Garanto-te eu! Tive de roubar
para comer!!! Ora que vontade é que
isso dá de falar em fé? Que mal fiz eu a Deus para ter de roubar para comer?
Restos dos caixotes, fruta quase podre, regatear com os cães vadios a carne à
volta de um osso… isso é viver? Como podes falar de fé?!! Como?! Quem tem fome e barriga vazia tem lá paciência
para essas tretas, ó mulher, atina! Por
acaso quando passas-te fome, lembraste-te dos outros? Quando te sentis-te
sozinha, procuras-te consolar alguém? Bem tu não és exemplo para nada! Já te vi muitas vezes a dar comer á velhota,
olha que ninguém o faz… nem sei se és parva…

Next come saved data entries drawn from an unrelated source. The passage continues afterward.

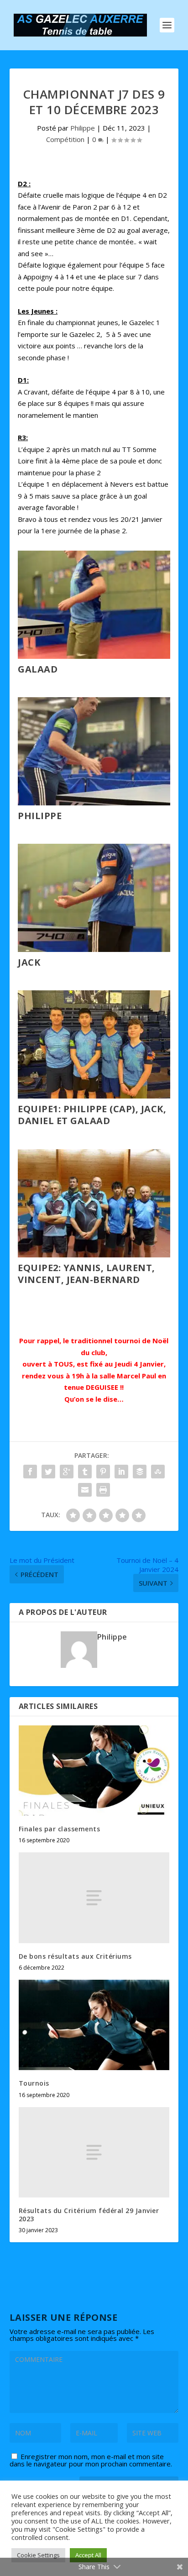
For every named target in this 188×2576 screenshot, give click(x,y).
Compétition (65, 139)
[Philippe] (94, 802)
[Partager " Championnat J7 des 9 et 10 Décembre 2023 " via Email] (85, 1490)
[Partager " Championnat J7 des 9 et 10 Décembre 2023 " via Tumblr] (85, 1471)
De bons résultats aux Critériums (75, 1956)
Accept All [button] (88, 2555)
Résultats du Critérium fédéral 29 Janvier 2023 (89, 2214)
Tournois (34, 2083)
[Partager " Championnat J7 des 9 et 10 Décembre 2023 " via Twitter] (48, 1471)
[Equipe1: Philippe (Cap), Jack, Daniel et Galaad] (94, 1095)
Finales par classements (59, 1828)
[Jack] (94, 949)
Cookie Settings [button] (38, 2555)
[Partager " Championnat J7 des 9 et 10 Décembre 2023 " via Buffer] (140, 1471)
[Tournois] (94, 2025)
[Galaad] (94, 656)
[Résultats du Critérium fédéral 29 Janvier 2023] (94, 2152)
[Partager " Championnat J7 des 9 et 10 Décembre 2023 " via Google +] (66, 1471)
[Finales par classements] (94, 1770)
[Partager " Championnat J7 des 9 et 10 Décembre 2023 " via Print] (103, 1490)
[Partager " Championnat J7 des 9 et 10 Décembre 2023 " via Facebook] (30, 1471)
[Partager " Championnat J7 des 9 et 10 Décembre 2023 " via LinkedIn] (121, 1471)
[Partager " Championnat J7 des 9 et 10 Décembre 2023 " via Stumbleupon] (158, 1471)
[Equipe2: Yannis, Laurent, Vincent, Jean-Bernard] (94, 1254)
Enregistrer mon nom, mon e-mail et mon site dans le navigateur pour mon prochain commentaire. (91, 2460)
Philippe (82, 127)
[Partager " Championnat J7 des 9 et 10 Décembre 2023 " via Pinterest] (103, 1471)
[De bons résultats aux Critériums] (94, 1897)
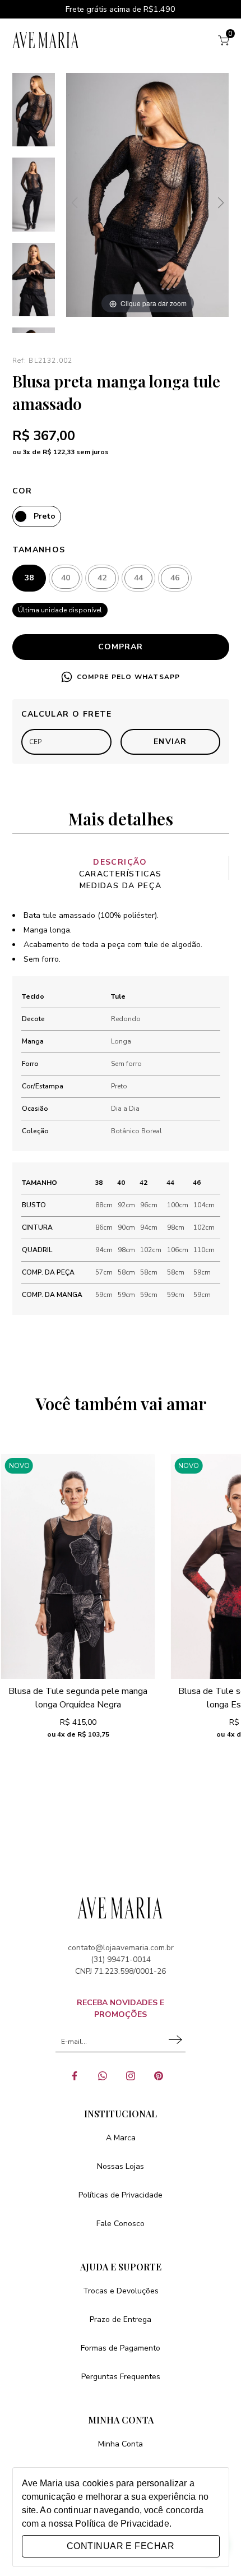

estou a ser injusto, sei que não és, bem te oiço… ando contigo há tanto
tempo, quis te apertar o pescoço tantas vezes e no entanto hoje não tenho
coragem… resmungo que me farto, amaldiçoou o dia que nasci, vezes e vezes sem
conta… sinto-me injustiçado… mas tenho de dar a mão á palmatória… tu és
persistente mulher! Nunca desarmas!
Mesmo com tanta critica, continua a dividir o teu pão e a tua água… quando ainda em jovem te reencontrei, apertei
o teu pescoço muitas vezes… hoje tenho pena… comecei com muita pedalada a
atacar-te e ao longo do tempo, aqui estou, rendido… quero rejeitar o que me dizes e me mostras de
fé, de compaixão… perco a força… deixei de ter razões para te infernizar… desisto….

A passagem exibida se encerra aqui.